N radiobeacons are located on the plane. Their exact positions are unknown but we know that N ≤ 10 and that their coordinates are integers from 1 to 200. Each beacon produces unique signal, that distinguishes it from the other beacons.

In some different places, we should call them checkpoints, coordinates of which are well known, there were conducted measurements. As a result of these measurements distances from checkpoints to some of beacons became known. Here we should note, that the distance between points A and B equals max(|A_x − B_x|, |A_y − B_y|).

You need to get positions of all beacons basing on coordinates of the checkpoints and results of measurements, if that is possible.

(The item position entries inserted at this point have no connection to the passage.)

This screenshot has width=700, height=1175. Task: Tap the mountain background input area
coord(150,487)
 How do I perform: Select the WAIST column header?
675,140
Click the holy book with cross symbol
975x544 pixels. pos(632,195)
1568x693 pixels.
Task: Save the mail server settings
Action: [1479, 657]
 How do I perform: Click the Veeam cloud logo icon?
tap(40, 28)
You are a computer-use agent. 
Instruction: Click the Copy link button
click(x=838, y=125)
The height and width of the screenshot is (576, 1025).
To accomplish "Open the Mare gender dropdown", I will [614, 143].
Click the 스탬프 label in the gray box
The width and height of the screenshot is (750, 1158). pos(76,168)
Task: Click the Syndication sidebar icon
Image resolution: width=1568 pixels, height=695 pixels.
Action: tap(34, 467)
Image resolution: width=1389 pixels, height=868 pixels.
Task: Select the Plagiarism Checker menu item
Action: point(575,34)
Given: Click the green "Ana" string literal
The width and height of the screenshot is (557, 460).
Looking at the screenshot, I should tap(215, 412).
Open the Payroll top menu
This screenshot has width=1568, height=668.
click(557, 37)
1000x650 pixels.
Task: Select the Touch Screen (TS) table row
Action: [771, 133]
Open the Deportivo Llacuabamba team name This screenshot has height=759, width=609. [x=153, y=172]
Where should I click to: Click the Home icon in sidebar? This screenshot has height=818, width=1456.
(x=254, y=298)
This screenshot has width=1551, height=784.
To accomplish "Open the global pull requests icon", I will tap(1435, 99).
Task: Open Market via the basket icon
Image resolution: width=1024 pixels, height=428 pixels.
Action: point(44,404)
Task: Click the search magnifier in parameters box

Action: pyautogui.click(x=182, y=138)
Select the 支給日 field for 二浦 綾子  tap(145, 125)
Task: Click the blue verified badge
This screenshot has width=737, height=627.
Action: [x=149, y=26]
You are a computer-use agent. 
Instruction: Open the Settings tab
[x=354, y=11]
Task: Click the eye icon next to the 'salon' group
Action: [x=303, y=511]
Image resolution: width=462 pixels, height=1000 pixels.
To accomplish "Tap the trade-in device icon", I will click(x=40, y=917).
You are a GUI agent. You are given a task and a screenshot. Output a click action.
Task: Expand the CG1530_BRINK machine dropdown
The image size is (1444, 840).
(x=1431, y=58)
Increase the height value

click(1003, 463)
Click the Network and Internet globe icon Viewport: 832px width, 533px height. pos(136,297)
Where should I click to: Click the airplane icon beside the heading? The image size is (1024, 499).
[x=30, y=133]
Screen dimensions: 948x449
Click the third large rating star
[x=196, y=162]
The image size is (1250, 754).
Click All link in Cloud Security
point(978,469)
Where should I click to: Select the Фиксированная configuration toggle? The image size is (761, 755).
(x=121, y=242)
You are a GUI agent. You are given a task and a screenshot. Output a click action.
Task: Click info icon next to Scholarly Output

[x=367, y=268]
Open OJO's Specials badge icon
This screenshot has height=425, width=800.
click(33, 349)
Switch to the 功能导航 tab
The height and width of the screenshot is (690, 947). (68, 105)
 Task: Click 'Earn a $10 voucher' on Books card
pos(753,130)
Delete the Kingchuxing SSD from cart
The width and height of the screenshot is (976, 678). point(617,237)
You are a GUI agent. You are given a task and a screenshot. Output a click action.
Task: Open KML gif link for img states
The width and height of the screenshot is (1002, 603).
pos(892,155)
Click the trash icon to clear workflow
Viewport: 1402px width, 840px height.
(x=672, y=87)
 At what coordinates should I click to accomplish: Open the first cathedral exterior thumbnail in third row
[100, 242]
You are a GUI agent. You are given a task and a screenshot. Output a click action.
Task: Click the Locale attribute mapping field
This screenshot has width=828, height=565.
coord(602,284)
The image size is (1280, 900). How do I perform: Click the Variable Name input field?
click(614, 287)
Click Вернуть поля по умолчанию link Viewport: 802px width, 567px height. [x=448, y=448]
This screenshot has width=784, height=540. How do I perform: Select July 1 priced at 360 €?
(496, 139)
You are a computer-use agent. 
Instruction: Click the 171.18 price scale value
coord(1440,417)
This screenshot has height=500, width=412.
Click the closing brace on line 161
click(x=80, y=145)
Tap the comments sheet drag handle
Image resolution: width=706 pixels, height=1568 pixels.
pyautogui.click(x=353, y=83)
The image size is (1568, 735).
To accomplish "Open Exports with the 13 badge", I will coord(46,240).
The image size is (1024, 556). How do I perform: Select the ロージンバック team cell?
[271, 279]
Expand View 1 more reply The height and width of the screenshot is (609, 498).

First line contains an integer M, the number of checkpoints. 1 ≤ M ≤ 20. Then M lines follow, each of them contains an information received from one of the checkpoints, formatted as follows:

<X_i>,<Y_i>:<ID₁>-<R₁>[,<ID₂>-<R₂>][,…]

where X_i, Y_i are coordinates of checkpoints, ID_k is ID of beacon k, R_k is a distance from checkpoint i to beacon k. Coordinates of checkpoints are integers from 1 to 200. Each checkpoint measures at least one signal. IDs of beacons are integers from 1 to 30000.

Output should consist of N lines describing positions of the beacons. If there is exactly one position (x_k, y_k) of the k'th beacon satisfying the results of measurements and such that 1 ≤ x_k, y_k ≤ 200, you should output <ID_k>:<x_k>,<y_k> in the k'th line (ID_k is ID of the k'th beacon). In the other case you should output <ID_k>:UNKNOWN in the k'th line. All lines should be ordered by ID_k in an ascending order.

It is guaranteed that measurements are consistent, i.e. the solution always exists, but may be ambiguous.